View attachment 40165

I was doing a hunters hill high extension 2 trial and they asked to find the min value of |z|. Would I need to derive this formula or can i just use it in an exam?

#### SB257426

##### Very Important User

here is the formula...

##### done hsc yay
is this from point P to a line AB??? I thought we do that with projections?

#### SB257426

##### Very Important User
is this from point P to a line AB??? I thought we do that with projections?
yeah it is ....

i thought as well but they used that formula to find the min value of z

##### done hsc yay
yeah it is ....

i thought as well but they used that formula to find the min value of z
what is the context? send the question???

#### SB257426

##### Very Important User
yeah it is ....

i thought as well but they used that formula to find the min value of z
if u look at hunters hill ext 2 trial if its on here then have a look at 11 D)

#### synthesisFR

##### Well-Known Member
View attachment 40166

here is the formula...
iirc thats the formula for perpendicular distance. i forgot how to derive it or idk if we even did derive it, last time i did it was year ten.
usually for short dist i just do projections or dot product

#### Luukas.2

##### Well-Known Member
The perpendicular distance formula gives the shortest distance from a point $\bg_white P\left(x_0,\ \!y_0\right)$ to the line $\bg_white Ax + By + C = 0$, which is

$\bg_white d_{\perp} = \cfrac{\left|Ax_0 + By_0 + C\right|}{\sqrt{A^2 + B^2}}$

It was a part of the 2 unit syllabus until the change in 2020. Now the only way is to derive the formula before using it or use vectors / projections for MX1 and MX2 students.

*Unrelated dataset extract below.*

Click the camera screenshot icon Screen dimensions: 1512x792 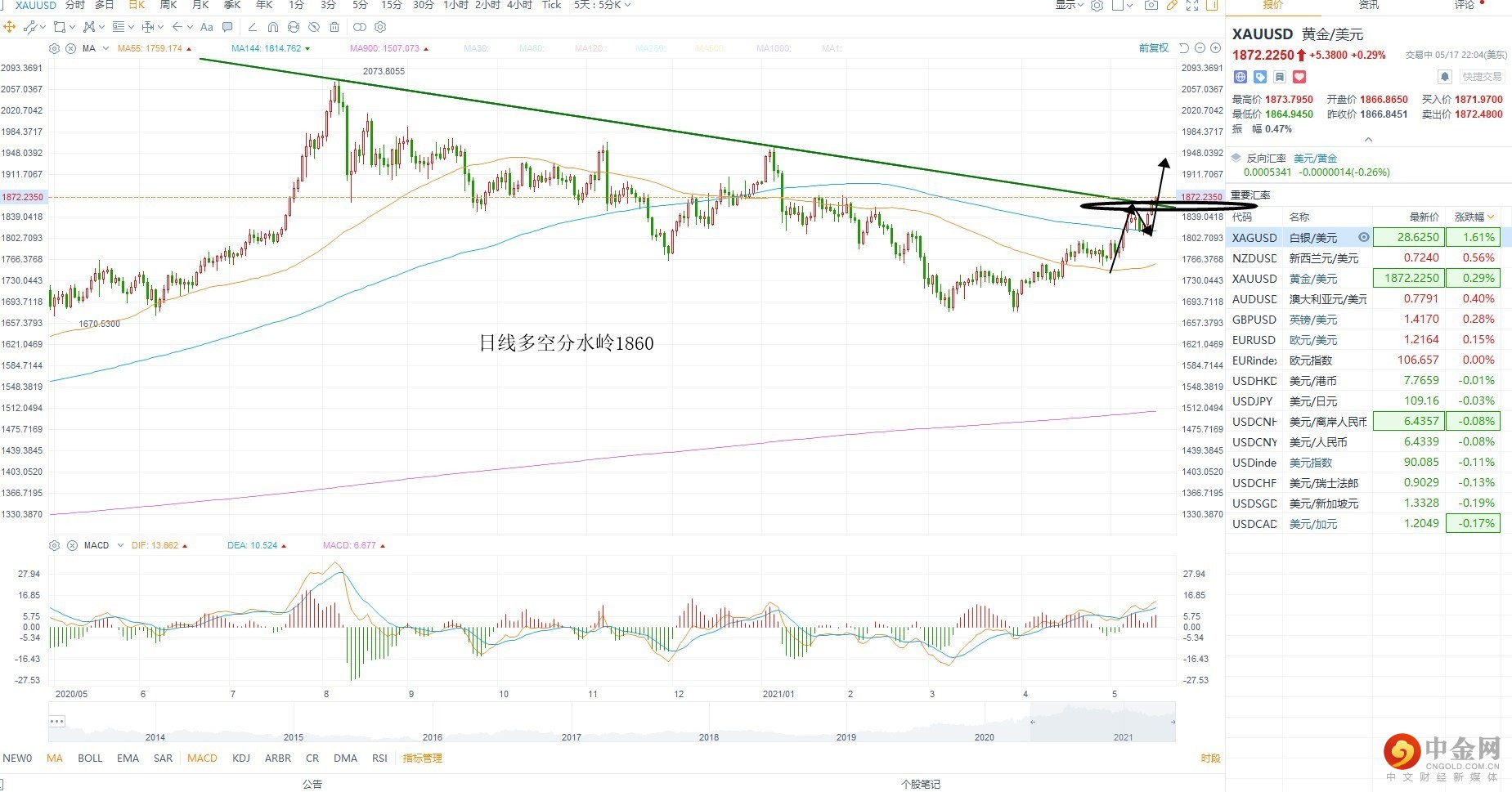click(x=1151, y=5)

It can be derived as follows: Let X and Y be the points on the line such that PX and PY are parallel to the x- and y-axes, respectively. Let Q be the point on the line that is closest to P. The result follows by setting PQ = d (the perpendicular distance sought) and finding the area of triangle XPY in two different ways.

#### Luukas.2

##### Well-Known Member
Another derivation: Solving the equations of the circle $\bg_white (x - x_0)^2 + (y - y_0)^2 = r^2$ and the line $\bg_white Ax + By + C = 0$ simultaneously should yield a quadratic equation, which has only one solution if the line is a tangent to the circle. By setting the discriminant to zero, the result should follow by making the radius (which is also the perpendicular distance sought) the subject.